### What this task involves
Copy out the entries that follow exactly, leaving every picture behind.

-- Material for this exercise follows --

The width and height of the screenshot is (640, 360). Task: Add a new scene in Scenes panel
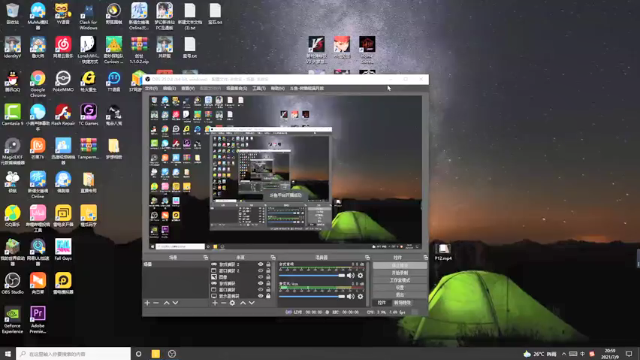tap(147, 303)
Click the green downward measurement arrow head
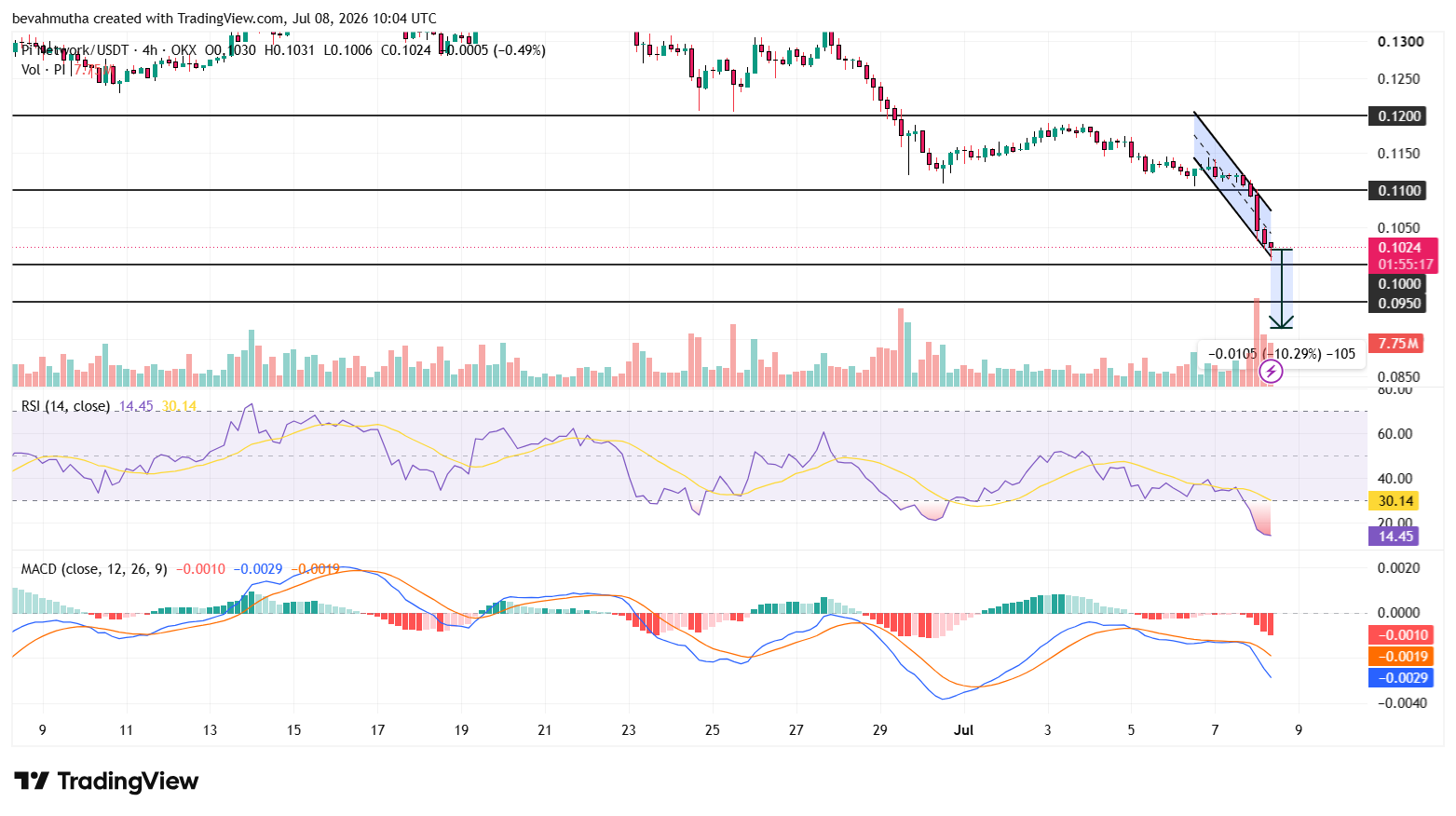The image size is (1456, 816). point(1282,322)
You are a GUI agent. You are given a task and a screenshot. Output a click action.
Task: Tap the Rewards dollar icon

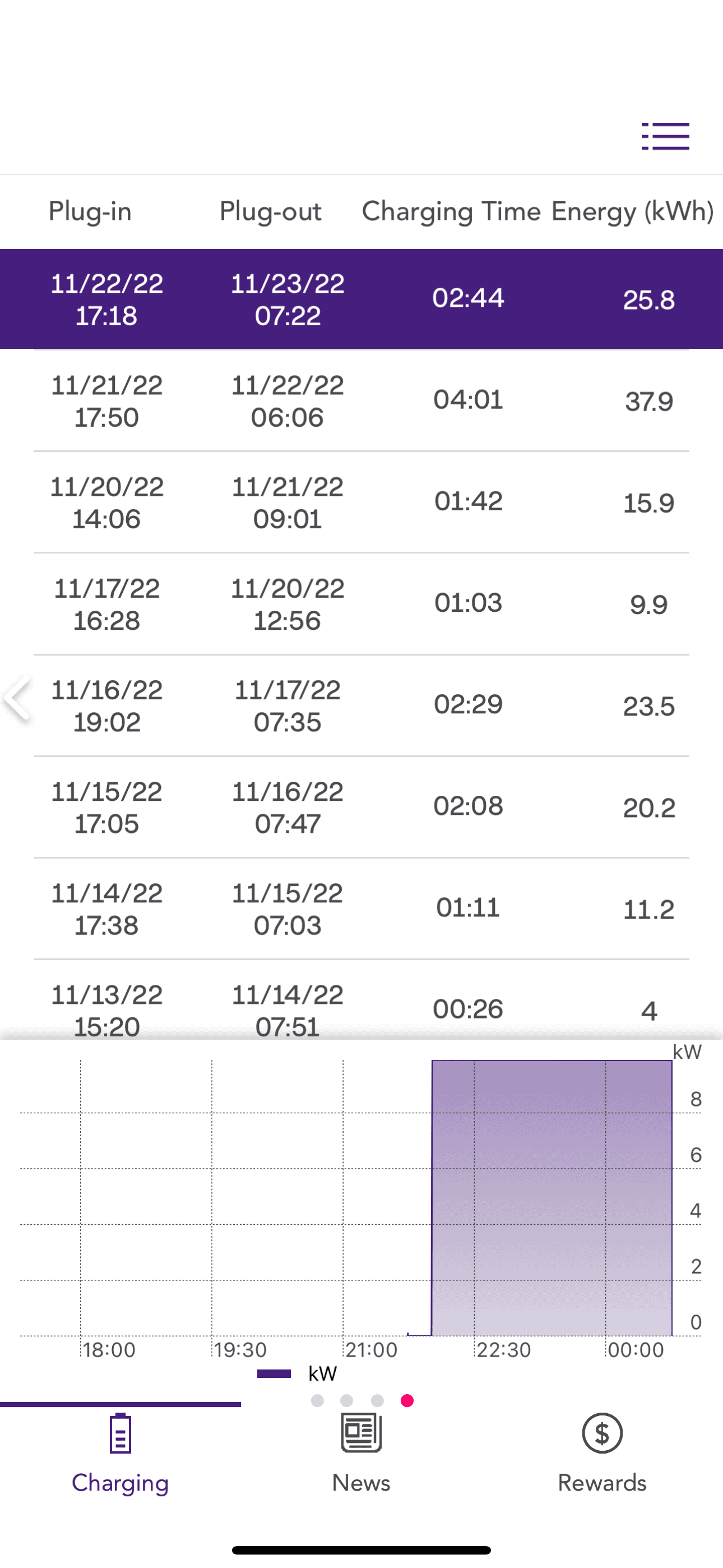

-- Material for this exercise concluded --

### Response below
The width and height of the screenshot is (640, 360). Task: Add a new scene in Scenes panel
tap(147, 303)
Click the green downward measurement arrow head
The image size is (1456, 816). point(1282,322)
You are a GUI agent. You are given a task and a screenshot. Output a click action.
Task: Tap the Rewards dollar icon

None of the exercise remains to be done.